Hello. In this video I'd like to show you one way to examine the results of a storport trace. This is following up on a previous video that explained ‘What is a storport trace?’, and how to capture one. For this demonstration we'll be using a storport ETL file that has been previously collected.
If you don't have this file already I suggest checking out that previous video for details on how to obtain it. I will be putting a link to it in the description below. So, this is the storport .etl file that I will use for this demonstration. I will need PowerShell, Microsoft Excel, and Xperf. Xperf is a command line tool that is installed as part of the Windows Performance Toolkit which you can download directly from Microsoft.
So, here I have the storport .etl file. To open it in Microsoft Excel I first have to convert it to a comma delimited file, or CSV. To do so I must use Xperf. So, in Powershell I’ll type Xperf.

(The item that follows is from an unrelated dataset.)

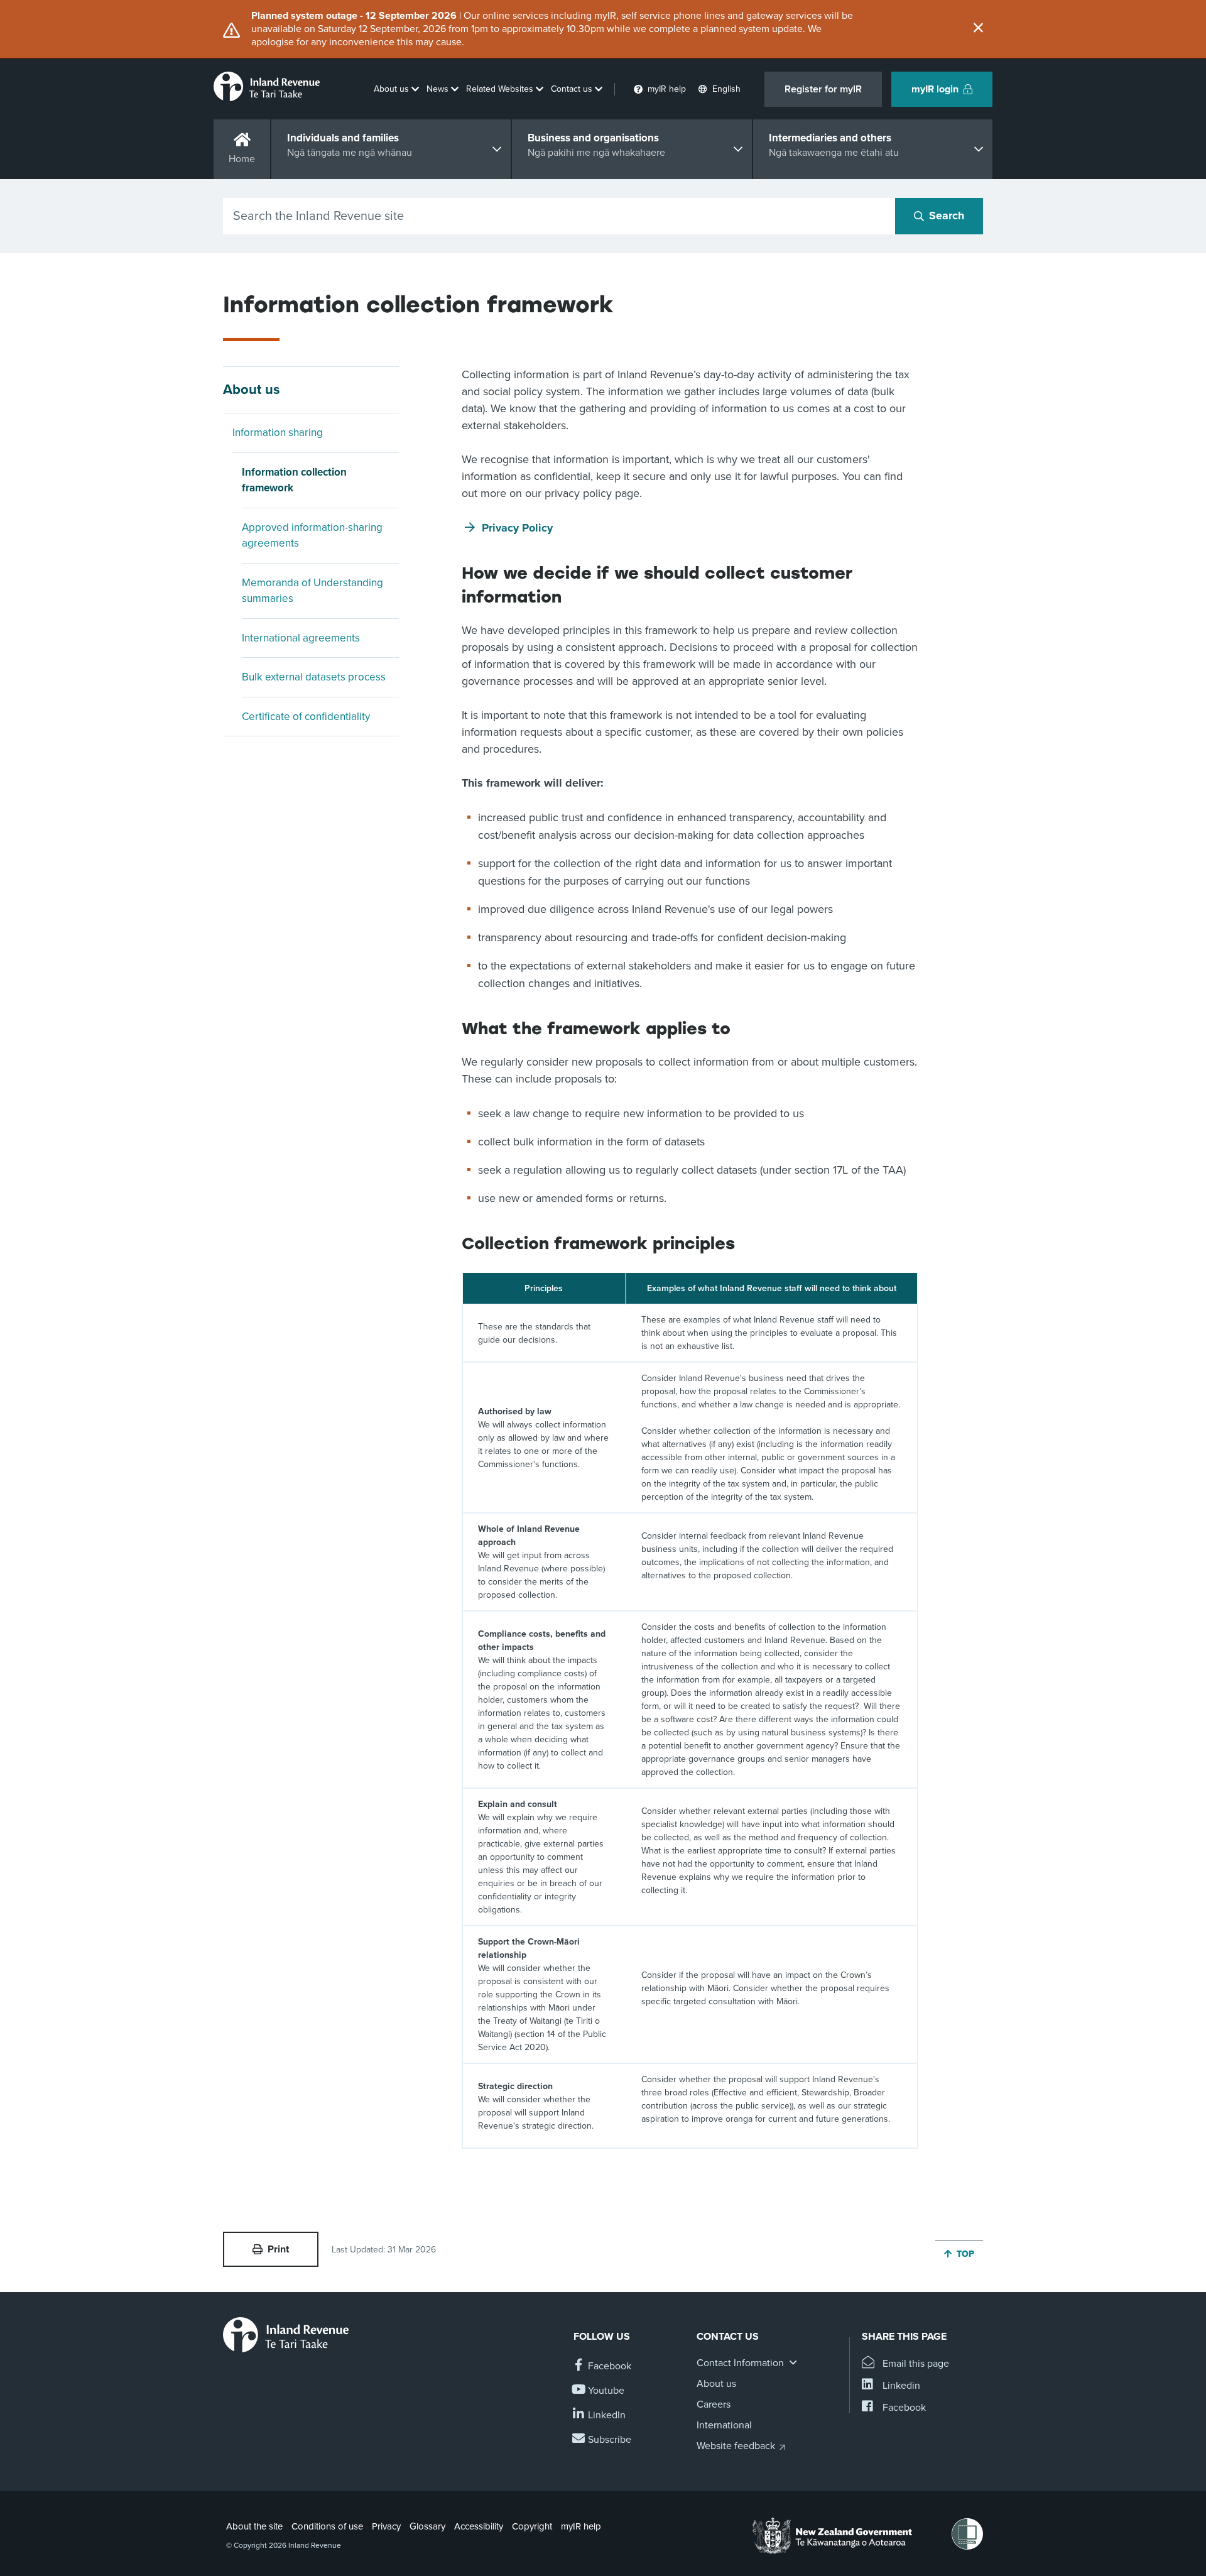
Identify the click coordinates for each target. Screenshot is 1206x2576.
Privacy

I have previously installed the Windows Performance Toolkit on this system. You can see here some of the Xperf usage options. To convert the ETL into CSV I will need to type ‘xperf’, ‘-I’ to specify an input file and then the path and name of a ETL file that will be converted into CSV. Then ‘-o’ and then the path and name of the CSV, destination CSV. So I'll just hit enter.
I need to wait for this conversion to be completed. When this is done we have a storport .csv file that we can then open in Microsoft Excel. Just give it a few seconds. Storport traces tend to be pretty heavy, especially if the trace ran for an extended number of minutes. This is why it's recommended to keep the collection sample time to a minimum. So, you can see here it's finished doing the transformation into CSV. I'll just double click it to open it in Excel. Usually one minute of data is enough. Just remember the longer the storport runs the heavier the file will be, and the less easy will be to manipulate it to get the required information.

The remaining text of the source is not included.